# Data in this exercise:
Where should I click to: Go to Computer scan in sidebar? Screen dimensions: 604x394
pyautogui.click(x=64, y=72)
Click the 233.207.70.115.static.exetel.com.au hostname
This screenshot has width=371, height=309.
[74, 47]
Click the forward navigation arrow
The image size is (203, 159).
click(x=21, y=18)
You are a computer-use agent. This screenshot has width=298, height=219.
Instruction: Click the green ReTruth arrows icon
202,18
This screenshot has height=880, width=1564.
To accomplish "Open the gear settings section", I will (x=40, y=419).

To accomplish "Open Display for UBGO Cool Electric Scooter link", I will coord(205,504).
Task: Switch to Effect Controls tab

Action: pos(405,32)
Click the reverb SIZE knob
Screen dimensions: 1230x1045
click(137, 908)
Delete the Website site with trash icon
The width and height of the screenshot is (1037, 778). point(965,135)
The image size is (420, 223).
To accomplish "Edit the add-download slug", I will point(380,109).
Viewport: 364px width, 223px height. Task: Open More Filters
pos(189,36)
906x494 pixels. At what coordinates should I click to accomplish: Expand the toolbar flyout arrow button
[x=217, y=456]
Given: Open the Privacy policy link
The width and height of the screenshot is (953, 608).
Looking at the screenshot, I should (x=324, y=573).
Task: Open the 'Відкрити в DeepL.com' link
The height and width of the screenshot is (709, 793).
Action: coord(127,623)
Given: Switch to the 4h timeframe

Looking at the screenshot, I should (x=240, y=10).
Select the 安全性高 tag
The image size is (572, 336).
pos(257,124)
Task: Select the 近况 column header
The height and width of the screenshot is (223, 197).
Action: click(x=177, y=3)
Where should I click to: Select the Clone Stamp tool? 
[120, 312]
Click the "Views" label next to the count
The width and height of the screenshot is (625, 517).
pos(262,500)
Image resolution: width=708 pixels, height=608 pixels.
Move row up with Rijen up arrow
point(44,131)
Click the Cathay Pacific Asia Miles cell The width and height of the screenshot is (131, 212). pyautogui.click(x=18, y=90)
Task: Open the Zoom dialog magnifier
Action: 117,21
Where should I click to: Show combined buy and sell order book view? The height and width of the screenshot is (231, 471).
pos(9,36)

# Action item:
Write out, exactly as given, the line containing "The height and width of the screenshot is (709, 793)." and every line after it to the end of the records. Include nothing else.

# Reply:
The height and width of the screenshot is (709, 793).
Action: coord(127,623)
Given: Switch to the 4h timeframe

Looking at the screenshot, I should (x=240, y=10).
Select the 安全性高 tag
The image size is (572, 336).
pos(257,124)
Task: Select the 近况 column header
The height and width of the screenshot is (223, 197).
Action: click(x=177, y=3)
Where should I click to: Select the Clone Stamp tool? 
[120, 312]
Click the "Views" label next to the count
The width and height of the screenshot is (625, 517).
pos(262,500)
Image resolution: width=708 pixels, height=608 pixels.
Move row up with Rijen up arrow
point(44,131)
Click the Cathay Pacific Asia Miles cell The width and height of the screenshot is (131, 212). pyautogui.click(x=18, y=90)
Task: Open the Zoom dialog magnifier
Action: 117,21
Where should I click to: Show combined buy and sell order book view? The height and width of the screenshot is (231, 471).
pos(9,36)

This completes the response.